Read on Twitter
1/ After a very long gradual rollout, thanks to @carlosjoan91's efforts, mixed content is no longer really a thing in Chrome: any http:// subresources on https:// pages will be either upgraded to https:// or blocked. ( https://blog.chromium.org/2019/10/no-more-mixed-messages-about-https.html)
2/ Breaking websites is painful for everyone, but it's a net positive to close off this vestige of a much less secure/private legacy web. I remember whiteboarding the beginnings of this effort with @mikewest in... 2017? in Munich?

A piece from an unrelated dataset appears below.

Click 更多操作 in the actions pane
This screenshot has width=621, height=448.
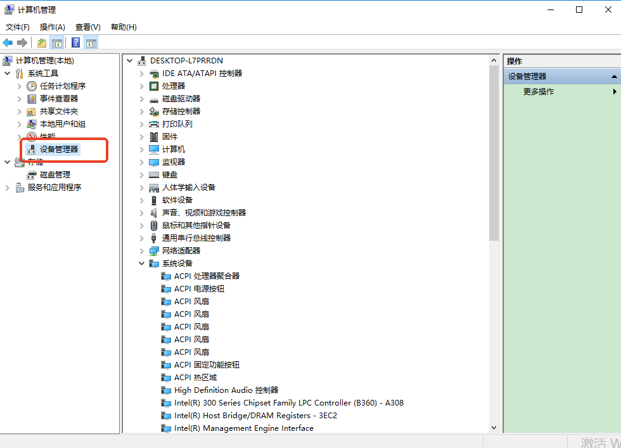[x=538, y=91]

3/ back in the before-times when we could travel internationally, on airplanes, to whiteboard stuff in poorly ventilated conference rooms. Ahh, good times.
4/ The hypotheses of our approach were that (a) a good portion of mixed content on the web is accidental developer error and can be fixed by transparently upgrading to https, and (b) a good portion of mixed images in particular are resources that don't really affect the UX…
5/ …of a website much (tracking pixels, small cosmetic elements, etc.). (a) turned out to be mostly true; somewhere in the neighborhood of 50% of mixed images load just fine over https.
6/ We were never able to validate (b) empirically (free research paper idea: how do you measure whether a particular subresource "matters"?), but we still think it's probably true based on the fact that we've gotten far, far fewer bug reports, complaints, etc. than what we'd…
7/ …expect for breaking something that occurs on ~1.5% of all page loads.